Supported by throngs of worshippers and with western ambassadors in attendance, Catholic leaders in DR Congo hammered home a message of anger toward President Joseph Kabila on Friday at a mass to mourn victims of a crackdown.
Police fired a couple of warning shots to disperse worshippers outside Kinshasa cathedral after the highly-charged mass, which was led by prominent government critic Cardinal Laurent Monsengwo, an AFP journalist reported.
Police said they fired only teargas, and two people were slightly injured.
Armed officers arrived at the cathedral gates as the congregation was leaving a service to commemorate the six fatalities of a crackdown on New Year’s Eve marches that demanded Kabila leave office.
The mass, conducted in a packed cathedral, saw the congregation applaud and cheer Catholic leaders as they called on Kabila to uphold a 2016 church-brokered deal, which should have led to the president to hold election by the end of last year.
To a wave of emotion, the names of the six dead were repeated three times.
“If we have lost a brother, a sister, we have gained heroes, real ones, because they have mingled their blood with that of all those who have died for a change of power, the guarantee of democracy,” declared deputy bishop Donatien Bafuidinsoni, bringing the congregation to its feet.
Kabila, 46, has been in power since 2001, at the helm of a regime widely criticised for corruption, repression and incompetence.
His constitutional term in office expired in December 2016, but he stayed on — a move that stoked a bloody spiral of violence.
Under an agreement brokered by the church, he was allowed to stay in office provided new elections were held in 2017.
After months of silence, the authorities said organisational problems meant that the vote would be held on December 23 2018 — a postponement that has angered Western nations, but one that they have reluctantly accepted.
The spokesman of the episcopate, Father Donatien Nshole, on Friday called on Catholics to “peacefully block all attempts to confiscate or seize power by non-democratic or anti-constitutional ways.”
“We are witnessing a campaign of propaganda, of disinformation, of libel even, orchestrated by heads of the institutions of the republic against the Catholic church and its leadership,” Nshole charged.
Friday’s service was prominently attended by envoys from western nations, with the ambassadors of Belgium, Britain, Canada, France, the Netherlands and Sweden, and representatives from the United States, the European Union and the Vatican.
Opposition leaders Felix Tshisekedi and Vital Kamerhe also attended.
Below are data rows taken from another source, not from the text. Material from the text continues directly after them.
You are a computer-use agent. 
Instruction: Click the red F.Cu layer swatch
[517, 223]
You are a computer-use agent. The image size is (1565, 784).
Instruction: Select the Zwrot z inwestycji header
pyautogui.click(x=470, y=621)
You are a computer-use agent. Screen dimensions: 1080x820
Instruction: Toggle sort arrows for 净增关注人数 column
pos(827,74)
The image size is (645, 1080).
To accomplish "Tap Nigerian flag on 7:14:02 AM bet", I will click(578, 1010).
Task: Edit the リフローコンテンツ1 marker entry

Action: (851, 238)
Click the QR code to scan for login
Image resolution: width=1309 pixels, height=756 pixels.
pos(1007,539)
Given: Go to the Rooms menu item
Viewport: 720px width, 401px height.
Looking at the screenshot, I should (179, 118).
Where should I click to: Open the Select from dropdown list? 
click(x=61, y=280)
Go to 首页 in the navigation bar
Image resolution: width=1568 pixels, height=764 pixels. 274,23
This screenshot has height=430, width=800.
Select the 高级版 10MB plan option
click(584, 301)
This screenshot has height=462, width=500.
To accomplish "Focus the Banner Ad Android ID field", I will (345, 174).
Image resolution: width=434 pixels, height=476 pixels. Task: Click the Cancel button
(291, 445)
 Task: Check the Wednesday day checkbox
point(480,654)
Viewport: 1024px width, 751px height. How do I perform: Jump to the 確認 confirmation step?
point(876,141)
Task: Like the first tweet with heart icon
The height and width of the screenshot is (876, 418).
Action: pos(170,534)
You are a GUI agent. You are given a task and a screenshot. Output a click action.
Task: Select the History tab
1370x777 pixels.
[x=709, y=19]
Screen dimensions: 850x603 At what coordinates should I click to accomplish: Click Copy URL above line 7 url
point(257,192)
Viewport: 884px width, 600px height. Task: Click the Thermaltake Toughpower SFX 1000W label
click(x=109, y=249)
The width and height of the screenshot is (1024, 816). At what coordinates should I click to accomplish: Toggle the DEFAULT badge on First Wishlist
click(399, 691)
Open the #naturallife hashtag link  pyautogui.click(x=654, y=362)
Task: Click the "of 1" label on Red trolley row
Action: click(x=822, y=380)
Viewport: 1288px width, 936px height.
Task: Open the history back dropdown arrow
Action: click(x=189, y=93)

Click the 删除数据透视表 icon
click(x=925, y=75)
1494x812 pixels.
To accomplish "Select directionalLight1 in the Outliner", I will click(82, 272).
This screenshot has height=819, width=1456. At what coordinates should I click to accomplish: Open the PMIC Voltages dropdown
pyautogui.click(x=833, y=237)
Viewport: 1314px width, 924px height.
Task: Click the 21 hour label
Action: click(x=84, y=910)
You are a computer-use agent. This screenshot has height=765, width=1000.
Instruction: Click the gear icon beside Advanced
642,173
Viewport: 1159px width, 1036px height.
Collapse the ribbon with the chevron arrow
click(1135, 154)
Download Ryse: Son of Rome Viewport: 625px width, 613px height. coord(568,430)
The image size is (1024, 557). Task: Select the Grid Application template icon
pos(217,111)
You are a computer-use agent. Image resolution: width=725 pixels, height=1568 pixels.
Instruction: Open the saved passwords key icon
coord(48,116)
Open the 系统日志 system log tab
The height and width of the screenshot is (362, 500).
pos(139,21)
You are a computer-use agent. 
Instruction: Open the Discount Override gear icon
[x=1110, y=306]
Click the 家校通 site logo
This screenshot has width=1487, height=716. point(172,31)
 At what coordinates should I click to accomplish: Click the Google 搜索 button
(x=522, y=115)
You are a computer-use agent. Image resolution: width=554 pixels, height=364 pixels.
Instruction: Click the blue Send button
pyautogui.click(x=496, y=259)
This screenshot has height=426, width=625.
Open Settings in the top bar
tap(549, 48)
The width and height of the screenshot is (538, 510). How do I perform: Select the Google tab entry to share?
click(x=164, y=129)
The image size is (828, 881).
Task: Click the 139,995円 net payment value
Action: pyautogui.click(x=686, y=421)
Campaigners from in the grassroots group Filimbi held up posters in the cathedral demanding the release of one of their leaders, who is being held.
Friday’s events mark the latest step in a confrontation between Kabila and DR Congo’s highly influential Roman Catholic church.
Roughly half of the country’s 80 million people are Catholics. The church helps to provide education and healthcare to millions of people in the absence of state services and is one of the few institutions to enjoy broad credibility across the nation.
For many people, Monsengwo has coalesced into the figurehead of protests against Kabila.
Born into a royal family in the Sakata tribe in 1939, Monsengwo played a major role in forcing dictator Mobutu Sese Seko into moving the country towards a multi-party democracy.
He also was an outspoken critic of the violence that for decades has swept through parts of DR Congo, including civil wars that left millions dead.
Monsengwo’s anger has visibly mounted as the December 31 2016 accord failed to meet its goals, and peaceful protests by Catholics on the deal’s anniversary met with violence.
Last week, he accused “our supposedly courageous men in uniform” of “channelling barbarism.”
“It’s time that truth won out over systematic lies, that mediocre figures stand down and that peace and justice reign in DR Congo,” he declared.
Monsengwo was slapped down almost immediately by the government, which said “insulting remarks” about the armed forces were unacceptable called on the church to remain neutral in politics.
The government “cannot accept that such statements come from a minister of God,” the government said, which hammered home “the secular nature of the Congolese state.”